Shadows came racing across the great steppe, the grasses rippled and hummed, the tree above them rustled, Yori the horse lifted his head and whinnied as if letting out into the air thoughts too painful to keep in, and she sat there with tears running down her face.

‘Al·Ith! You are weeping,’ he said, in a low, appalled voice.

‘I know! I have done nothing else these last days. Why? I don’t understand myself! I understand nothing!’ And she put her face in her hands and wept, while Yori the man caressed her hands, and Yori the horse snuffled at her arm.

Waves of understanding passed between her and the man through their hands, their severed flesh mourned because their two bodies knew they should be together, and she said, ‘That is a terrible place down there. Have I been poisoned by it?’

‘Why is it? What is its nature?’

‘How should I know?’ She sounded peevish, and this shocked her. She sprang up. ‘I am irritable! I am angry! I feel the need to fling myself into strong arms, and weep — yours … oh, don’t be shocked, don’t be afraid. I shall of course not do any such thing. I have become suspicious of words and looks — now you tell me what the nature of Zone Four is!’

‘Sit down, Al·Ith.’ This command, which was as she heard it, brought her to sit down: and she sat thinking that he had not meant an order, a command, but it was the sort of suggestion a friend made, yet she had heard an order.

‘It is a place of compulsion,’ she said. ‘There are pressures we do not have here, and know nothing about. They can respond only if ordered, compelled.’

‘Ordered?’

‘No, not the Order, not Order. But do this. Do that. They have no inner listening to the Law.’

‘Have they always been like that?’ he asked, with a sudden illumination which she felt at once, so that she sat up and leaned forward, searching his face.

‘Yes,’ she said. ‘That may be it. I think you are right.’

‘Al·Ith, things are very bad with us here.’

‘Yes, I know it. I know it now. I should have known it before. If I had not been remiss.’
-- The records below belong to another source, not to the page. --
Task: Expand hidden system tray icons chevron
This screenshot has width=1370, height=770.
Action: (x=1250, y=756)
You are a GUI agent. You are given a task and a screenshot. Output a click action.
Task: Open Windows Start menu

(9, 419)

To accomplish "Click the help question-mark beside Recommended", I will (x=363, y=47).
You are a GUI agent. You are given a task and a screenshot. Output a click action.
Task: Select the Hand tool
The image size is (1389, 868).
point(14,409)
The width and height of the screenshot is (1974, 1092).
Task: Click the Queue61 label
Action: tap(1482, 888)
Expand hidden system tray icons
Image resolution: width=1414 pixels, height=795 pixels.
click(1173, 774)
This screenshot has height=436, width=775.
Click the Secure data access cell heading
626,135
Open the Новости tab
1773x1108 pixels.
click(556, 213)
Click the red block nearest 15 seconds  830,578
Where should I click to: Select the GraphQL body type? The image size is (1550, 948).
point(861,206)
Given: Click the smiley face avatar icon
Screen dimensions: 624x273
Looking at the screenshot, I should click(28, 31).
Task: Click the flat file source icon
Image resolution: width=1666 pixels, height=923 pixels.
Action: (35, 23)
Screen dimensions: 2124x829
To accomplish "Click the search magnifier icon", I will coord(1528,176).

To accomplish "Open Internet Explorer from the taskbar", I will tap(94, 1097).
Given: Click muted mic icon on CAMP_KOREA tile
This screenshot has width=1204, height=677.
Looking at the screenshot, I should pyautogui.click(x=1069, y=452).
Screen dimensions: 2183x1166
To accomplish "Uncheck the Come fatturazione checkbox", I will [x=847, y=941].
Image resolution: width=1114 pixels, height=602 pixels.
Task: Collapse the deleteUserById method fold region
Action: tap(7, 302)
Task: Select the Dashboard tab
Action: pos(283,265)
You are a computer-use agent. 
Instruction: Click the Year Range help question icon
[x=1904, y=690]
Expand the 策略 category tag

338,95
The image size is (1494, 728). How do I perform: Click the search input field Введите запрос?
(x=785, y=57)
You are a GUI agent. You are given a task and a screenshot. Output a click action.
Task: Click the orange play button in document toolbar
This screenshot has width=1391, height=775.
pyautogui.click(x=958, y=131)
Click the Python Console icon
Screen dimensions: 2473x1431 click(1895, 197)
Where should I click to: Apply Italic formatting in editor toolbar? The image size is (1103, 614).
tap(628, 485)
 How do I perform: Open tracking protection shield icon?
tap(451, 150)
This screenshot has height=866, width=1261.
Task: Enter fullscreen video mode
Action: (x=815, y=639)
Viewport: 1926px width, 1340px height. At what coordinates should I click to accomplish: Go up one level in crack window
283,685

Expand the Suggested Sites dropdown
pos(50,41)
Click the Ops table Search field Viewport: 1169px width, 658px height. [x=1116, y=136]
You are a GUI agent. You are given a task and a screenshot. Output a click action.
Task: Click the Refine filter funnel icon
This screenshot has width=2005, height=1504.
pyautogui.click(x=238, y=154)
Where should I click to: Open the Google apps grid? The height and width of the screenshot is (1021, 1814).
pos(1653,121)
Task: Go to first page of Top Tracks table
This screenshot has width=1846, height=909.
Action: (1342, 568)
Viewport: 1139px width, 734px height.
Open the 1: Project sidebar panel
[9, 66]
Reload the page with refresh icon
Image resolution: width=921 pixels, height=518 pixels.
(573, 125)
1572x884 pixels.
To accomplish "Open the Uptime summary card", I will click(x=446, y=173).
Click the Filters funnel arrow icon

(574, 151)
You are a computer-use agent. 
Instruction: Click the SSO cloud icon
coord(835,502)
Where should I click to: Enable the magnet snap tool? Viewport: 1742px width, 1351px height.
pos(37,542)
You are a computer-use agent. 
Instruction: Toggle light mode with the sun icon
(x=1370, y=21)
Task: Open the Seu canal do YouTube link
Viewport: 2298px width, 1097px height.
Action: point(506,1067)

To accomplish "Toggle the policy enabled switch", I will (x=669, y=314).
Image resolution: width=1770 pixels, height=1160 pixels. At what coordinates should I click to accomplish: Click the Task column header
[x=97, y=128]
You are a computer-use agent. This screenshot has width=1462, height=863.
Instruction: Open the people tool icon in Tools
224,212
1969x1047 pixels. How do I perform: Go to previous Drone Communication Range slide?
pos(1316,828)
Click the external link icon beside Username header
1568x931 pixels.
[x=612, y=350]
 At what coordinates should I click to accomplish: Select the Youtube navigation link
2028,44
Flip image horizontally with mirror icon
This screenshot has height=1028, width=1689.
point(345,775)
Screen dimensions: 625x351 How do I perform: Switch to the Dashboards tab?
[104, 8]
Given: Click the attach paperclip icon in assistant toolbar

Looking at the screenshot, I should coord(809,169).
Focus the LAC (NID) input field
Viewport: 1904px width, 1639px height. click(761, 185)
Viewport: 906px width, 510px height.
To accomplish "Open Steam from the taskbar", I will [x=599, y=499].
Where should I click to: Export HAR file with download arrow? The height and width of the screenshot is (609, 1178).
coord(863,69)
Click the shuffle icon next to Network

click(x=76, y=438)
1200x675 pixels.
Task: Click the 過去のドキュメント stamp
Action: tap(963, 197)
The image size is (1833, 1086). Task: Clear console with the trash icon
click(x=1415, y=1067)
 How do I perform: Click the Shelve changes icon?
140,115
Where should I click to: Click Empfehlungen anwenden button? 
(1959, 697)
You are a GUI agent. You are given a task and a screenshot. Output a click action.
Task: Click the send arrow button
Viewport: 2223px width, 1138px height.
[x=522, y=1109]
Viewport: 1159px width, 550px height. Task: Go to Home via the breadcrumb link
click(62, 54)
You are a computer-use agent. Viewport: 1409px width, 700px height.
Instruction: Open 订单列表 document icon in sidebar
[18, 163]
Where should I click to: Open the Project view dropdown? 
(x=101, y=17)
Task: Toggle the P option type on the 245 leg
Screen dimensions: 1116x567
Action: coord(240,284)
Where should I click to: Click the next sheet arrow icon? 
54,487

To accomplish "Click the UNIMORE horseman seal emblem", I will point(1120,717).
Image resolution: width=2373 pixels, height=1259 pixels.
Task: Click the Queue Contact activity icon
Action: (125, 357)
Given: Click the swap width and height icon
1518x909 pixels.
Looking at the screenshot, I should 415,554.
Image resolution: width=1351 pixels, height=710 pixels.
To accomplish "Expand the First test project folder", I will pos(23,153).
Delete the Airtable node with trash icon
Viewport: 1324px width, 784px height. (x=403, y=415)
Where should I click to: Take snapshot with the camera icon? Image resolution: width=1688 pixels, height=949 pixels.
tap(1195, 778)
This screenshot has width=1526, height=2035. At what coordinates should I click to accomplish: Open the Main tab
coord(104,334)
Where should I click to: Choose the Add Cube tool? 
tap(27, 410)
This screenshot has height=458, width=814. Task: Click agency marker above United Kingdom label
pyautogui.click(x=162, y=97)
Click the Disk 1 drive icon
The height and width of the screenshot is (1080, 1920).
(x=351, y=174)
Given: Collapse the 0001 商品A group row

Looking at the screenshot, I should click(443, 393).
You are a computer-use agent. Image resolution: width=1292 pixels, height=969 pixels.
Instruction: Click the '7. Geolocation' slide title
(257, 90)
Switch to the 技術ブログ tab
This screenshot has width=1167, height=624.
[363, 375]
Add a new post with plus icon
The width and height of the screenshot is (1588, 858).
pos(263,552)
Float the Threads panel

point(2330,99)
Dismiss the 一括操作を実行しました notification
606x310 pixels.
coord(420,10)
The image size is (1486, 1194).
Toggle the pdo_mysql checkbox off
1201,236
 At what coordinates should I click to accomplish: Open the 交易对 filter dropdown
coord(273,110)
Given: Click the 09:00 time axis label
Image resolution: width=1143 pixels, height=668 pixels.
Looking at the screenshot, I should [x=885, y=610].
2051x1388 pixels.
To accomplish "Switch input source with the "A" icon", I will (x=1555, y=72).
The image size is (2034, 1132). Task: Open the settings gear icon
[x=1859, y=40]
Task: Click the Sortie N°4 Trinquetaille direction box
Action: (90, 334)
‘Yes, we are saying now that you must have been remiss. Only now. For it is only now that these different events have come together to make the understanding.’

‘Why was it no one came to tell me … ’ and she remembered that they had, and she had not been listening. ‘Oh, it is right that I am being punished … ’ she cried out, and the amazingness of the words caused her to say in a low bitter voice, ‘Did you hear that? That’s what I mean.’

‘I heard.’

Again, they were quiet, sitting close, enclosed in harmonies.

‘Perhaps if we came together you might be cured?’ he suggested.

She said, ‘As you said that my first thought was suspicion — no, wait, listen. “He is saying that for self-interest.” No, you must not be shocked at me. I am trying to explain … that is how it is with them down there and I am infected by it… . I believe that perhaps, if we joined, completely, I might be cured, improved at least. But there is some other obligation on me, an imposition I have to obey… . I feel it would not be honourable.’

‘Honourable?’ And his smile was quizzical.

‘Yes. Honourable.’

‘You do not belong to Ben Ata and his kingdom.’

‘Who knows!’ And she got to her feet again. The thin white wrapper left her almost naked. She might as well have been. He wore the comfortable loose clothes of his calling, loose trousers, and singlet. They stood close together, hands joined. The black horse Yori stretched out his nose to them from a few paces away. This is a very favourite scene among Chroniclers and artists of our realm. It is called ‘The Parting.’ Or, for the subtler minds, ‘Al·Ith’s Descent Into the Dark.’

‘I would ask you to travel with me,’ she said. ‘But I am not going to. I do not know myself. I do not trust myself. I must go alone. Meanwhile, tell me quickly how things are with you in this part of the steppe.’